En tanto, Fernández Garello afirmó que en el momento del secuestro y asesinato de Martínez “prestaba servicios en la Dirección General de Asuntos Judiciales con asiento en la Comisaría de Haedo para trabajar con Jueces del Departamento Judicial de Morón, dato que puede corroborarse accediendo a la información de mi legajo, por lo que resulto totalmente ajeno a ese hecho y a otros de similar naturaleza”. Según pudo saber PáginaI12, la Dipba articulaba con todas las dependencias judiciales y policiales de la provincia y del país, inclusive con la SIDE.

El espionaje político y gremial del espionaje queda en evidencia frente al material probatorio, donde aparecen memorandos de inteligencia referidos a conflictos en Textil Patagónico, Fiat Concord y Deutz Argentina, y también se constata el registro de murales y panfletos pertenecientes a distintos partidos y agrupaciones políticas”, expresó la CPM. “Estas acciones forman parte del proceder de la Dipba que operó como una suerte de policía política del estado terrorista, y otro rasgo central y sistemático del accionar de la Dipba fue la infiltración sobre organizaciones sociales y políticas”, agregó el organismo.

En ese sentido, Fernández Garello intervino en el informe que implicó la infiltración en una reunión mantenida entre autoridades de la Conferencia Episcopal Argentina y las Madres de Plaza de Mayo, y también se registran infiltraciones a cooperadoras escolares e incluso el seguimiento de una agencia de turismo que promovía viajes al Kremlin. “La búsqueda de ‘delitos de terrorismo’ era el objetivo, como persecución del comunismo”, sostuvo la CPM.

Así hoy como ayer

“Este funcionario dirige en la actualidad la política criminal en Mar del Plata, y durante estos años las investigaciones de casos de violencia policial y penitenciaria nunca fueron investigados por los fiscales, incluso no cumplían con la acordada 1390, que establece que en casos de personas muertas por policías o penitenciarios no puede intervenir la policía sino directamente los fiscales, ni tampoco se cumplía con la disposición de la Procuración que ordenaba investigar todas las muertes ocurridas en contextos de encierro”, dijo Cipriano García, secretario de la CPM. “Claramente protegía el accionar policial ilegal, de hecho nunca generó políticas destinadas a perseguir esas violencias”, agregó.

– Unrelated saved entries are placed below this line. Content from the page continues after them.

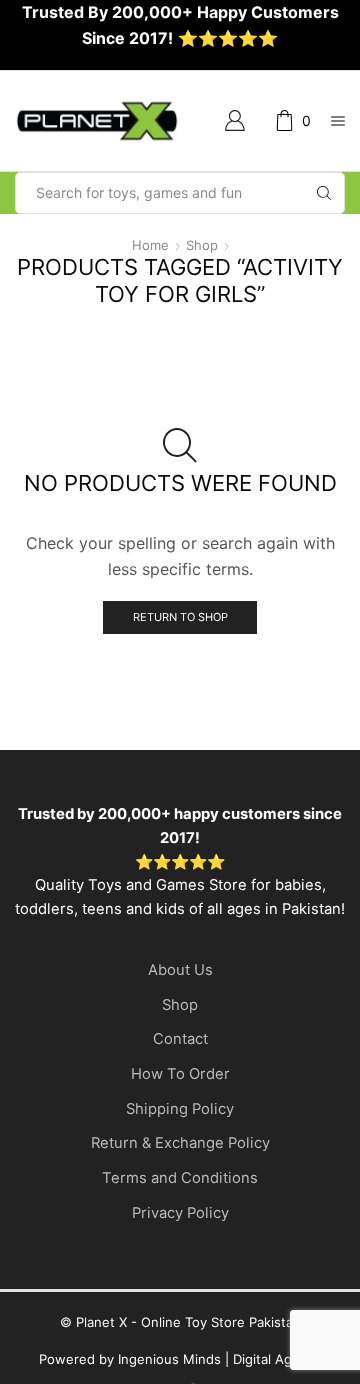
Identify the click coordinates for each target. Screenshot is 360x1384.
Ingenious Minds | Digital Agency (220, 1359)
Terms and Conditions (180, 1178)
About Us (180, 970)
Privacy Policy (180, 1213)
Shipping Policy (180, 1109)
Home (150, 245)
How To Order (180, 1074)
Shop (202, 245)
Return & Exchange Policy (180, 1143)
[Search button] (324, 193)
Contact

Para la CPM, “la gravedad de los hechos denunciados no sólo obliga a avanzar en las causas penales sino también requieren una respuesta política inmediata, la permanencia de Fernández Garello como fiscal general es inadmisible en democracia, se trata de una persona que fue parte del esquema represivo desplegado por el terrorismo de Estado”.

Según publicó La Izquierda Diario, fue el actual juez de la Corte bonaerense Eduardo Pettigiani quien sacó a Fernández Garello de la policía y le dio empleo en la Dirección General de Administración cuando él era Secretario de Seguridad en tiempos de la gobernación de Eduardo Duhalde. Cuando Pettigiani fue candidato a intendente en Mar del Plata, Fernández Garello fue electo concejal del PJ. Tras la reforma de 1998 al Código de Procedimiento Penal provincial fue elegido, finalmente, fiscal general de la ciudad balnearia.